━━ Source excerpt

# John Deere Or Cat Backhoe



## mr snow

What do u guys prefer Cat or Deere. Looking at early 2000 models around 3000 hours. Anything i should be looking at. Thanks


----------



## szippijr

The deere and cat are close to the same machine. I would buy a 2005 case m series. We sold our 3 cats. They were a very a** heavy machine. Driving arond site and going up hills, the front wheels were always popping up causing no control. Couldn't load on tag a long without backing up. The case has pilot controls and as well as insta acct hoe for precise control. With the zero percent finacing the payments are unbeatable.


----------



## js580sl

Between Deere and Cat. Deere Hands down wins my vote. Case and Deere are the top two machines in my mind. We have had a 1988 416 and a 1994 416B. Both had many problems. Now we have a 580SL, I love it. Never had any problems with it yet. only thing is it needs more front end weight and 2nd gear is very fast.A cat would out push a 580 any day.
A good machine that has been well maintained and operated properly can last at least another 6-7000 hours.
What are your plans for the machine?Feel free to ask any questions Id be happy to help.
Jim


----------



## Big Dog D

I have a 2000 Deere 410E and love it. I was a long time Case guy and was convinced that my next machine would be a 590 but let a Cat salesman convince me to demo a 426. Tried the 426, it was nice but still liked the Case. Figured that while I was at it that I would try the Deere too just to say that I did before buying the Case. The Deere dealer dropped of the 410 to demo and I didn't even bother trying it the first day, once I got on it though you couldn't get me off of it. It was balanced so much better, had more power, and got much better traction than the Case & Cat's I couldn't belive it. Went into the process convinced about the Case and came out a Deere lover! At the end of the demo I ordered a 410E with the JRB couplers for both the front and rear buckets and have never regretted it.


----------



## dirt digger

i would go case...with the case controls, you get so much better of a feel for the machine when each function is controlled individually


----------



## Nate

I have a John Deere 310 and love it, besides the one I own, I worked construction this summer running 3 different 410's. The 410 E is the best there is. I think the E series might have a longer wheelbase too cause it wouldn't "bounce" at all like most backhoes do. And to top it all off John Deere you can't beat there service, parts next day if not in stock, Dealers everywherere, And the parts cost less. John Deere's also have the best resale I believe so when it comes time for another one you get your money out of it. One thing I would urge you to do is buy one with MFWD (4x4) You willn't regret it. After I bought one with MFWD I will never go back.

━━━━
━━ Supplied data

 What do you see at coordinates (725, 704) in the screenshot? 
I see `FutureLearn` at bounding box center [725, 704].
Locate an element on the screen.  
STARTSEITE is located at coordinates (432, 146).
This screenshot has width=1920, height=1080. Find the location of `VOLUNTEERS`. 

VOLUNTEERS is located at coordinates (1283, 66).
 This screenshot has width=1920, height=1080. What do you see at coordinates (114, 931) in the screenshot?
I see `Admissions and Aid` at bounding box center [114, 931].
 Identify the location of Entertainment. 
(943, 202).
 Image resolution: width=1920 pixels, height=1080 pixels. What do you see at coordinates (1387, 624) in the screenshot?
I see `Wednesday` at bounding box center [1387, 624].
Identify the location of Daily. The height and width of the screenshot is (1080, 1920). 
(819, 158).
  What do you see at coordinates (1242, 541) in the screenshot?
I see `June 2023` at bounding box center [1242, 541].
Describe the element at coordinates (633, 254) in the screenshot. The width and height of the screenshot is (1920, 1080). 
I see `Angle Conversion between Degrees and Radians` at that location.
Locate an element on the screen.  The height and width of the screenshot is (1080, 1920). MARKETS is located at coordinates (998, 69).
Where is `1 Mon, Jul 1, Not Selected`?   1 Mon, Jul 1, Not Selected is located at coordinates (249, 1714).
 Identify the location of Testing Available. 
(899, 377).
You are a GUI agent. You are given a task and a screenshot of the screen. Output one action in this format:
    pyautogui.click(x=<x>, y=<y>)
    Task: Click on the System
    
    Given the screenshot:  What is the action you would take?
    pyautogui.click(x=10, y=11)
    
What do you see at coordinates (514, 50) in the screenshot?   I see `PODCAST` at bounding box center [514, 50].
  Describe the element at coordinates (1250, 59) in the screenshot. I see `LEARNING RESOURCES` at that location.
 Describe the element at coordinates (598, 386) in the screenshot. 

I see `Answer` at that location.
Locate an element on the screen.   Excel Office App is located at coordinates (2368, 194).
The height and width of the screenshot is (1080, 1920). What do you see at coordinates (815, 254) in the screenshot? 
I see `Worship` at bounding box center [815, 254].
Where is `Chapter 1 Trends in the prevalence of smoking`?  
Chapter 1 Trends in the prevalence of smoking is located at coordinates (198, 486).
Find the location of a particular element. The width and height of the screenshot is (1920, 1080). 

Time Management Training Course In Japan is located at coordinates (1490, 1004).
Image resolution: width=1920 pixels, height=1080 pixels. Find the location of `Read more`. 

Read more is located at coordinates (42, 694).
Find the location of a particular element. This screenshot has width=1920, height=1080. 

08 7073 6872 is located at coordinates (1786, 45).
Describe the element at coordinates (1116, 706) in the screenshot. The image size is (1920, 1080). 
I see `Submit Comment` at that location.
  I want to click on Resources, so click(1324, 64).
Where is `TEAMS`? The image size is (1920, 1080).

━━━━

**Instructions**
A) Return a verbatim passage from the backhoe thread, beginning at the words "Between Deere and" and stopping after the words "happy to help.".
B) Carry the forum thread comparing Deere and Cat backhoes further from its last post.

**Outputs by task**
A)
Between Deere and Cat. Deere Hands down wins my vote. Case and Deere are the top two machines in my mind. We have had a 1988 416 and a 1994 416B. Both had many problems. Now we have a 580SL, I love it. Never had any problems with it yet. only thing is it needs more front end weight and 2nd gear is very fast.A cat would out push a 580 any day.
A good machine that has been well maintained and operated properly can last at least another 6-7000 hours.
What are your plans for the machine?Feel free to ask any questions Id be happy to help.

B)
----------



## dirt digger

Nate said:


> One thing I would urge you to do is buy one with MFWD (4x4) You willn't regret it. After I bought one with MFWD I will never go back.


the only reason that a backhoe should ever be 2 wheel drive is if it is only working on roads digging up pavement. any type of dirt work is almost always manditory reason for a 4x4


----------



## badranman

Excuse the ignorance but do any 4wd backhoes come with a transfer case to switch between 2wd and 4wd? Or are they locked in 4wd all the time?


----------



## Big Dog D

Nate said:


> I have a John Deere 310 and love it, besides the one I own, I worked construction this summer running 3 different 410's. The 410 E is the best there is. I think the E series might have a longer wheelbase too cause it wouldn't "bounce" at all like most backhoes do. And to top it all off John Deere you can't beat there service, parts next day if not in stock, Dealers everywherere, And the parts cost less. John Deere's also have the best resale I believe so when it comes time for another one you get your money out of it. One thing I would urge you to do is buy one with MFWD (4x4) You willn't regret it. After I bought one with MFWD I will never go back.


The wheelbase doesn't have much to do with the bounce. When you are dead x it's going to bounce no matter what. Most manufactures offer Ride Control as an option to help minimize and offset the bounce. The ride control controls the front lift arms via a computer to make the lift arms drop into an upward bounce to lessen the severity and make the machine settle down faster.


----------



## Big Dog D

badranman said:


> Excuse the ignorance but do any 4wd backhoes come with a transfer case to switch between 2wd and 4wd? Or are they locked in 4wd all the time?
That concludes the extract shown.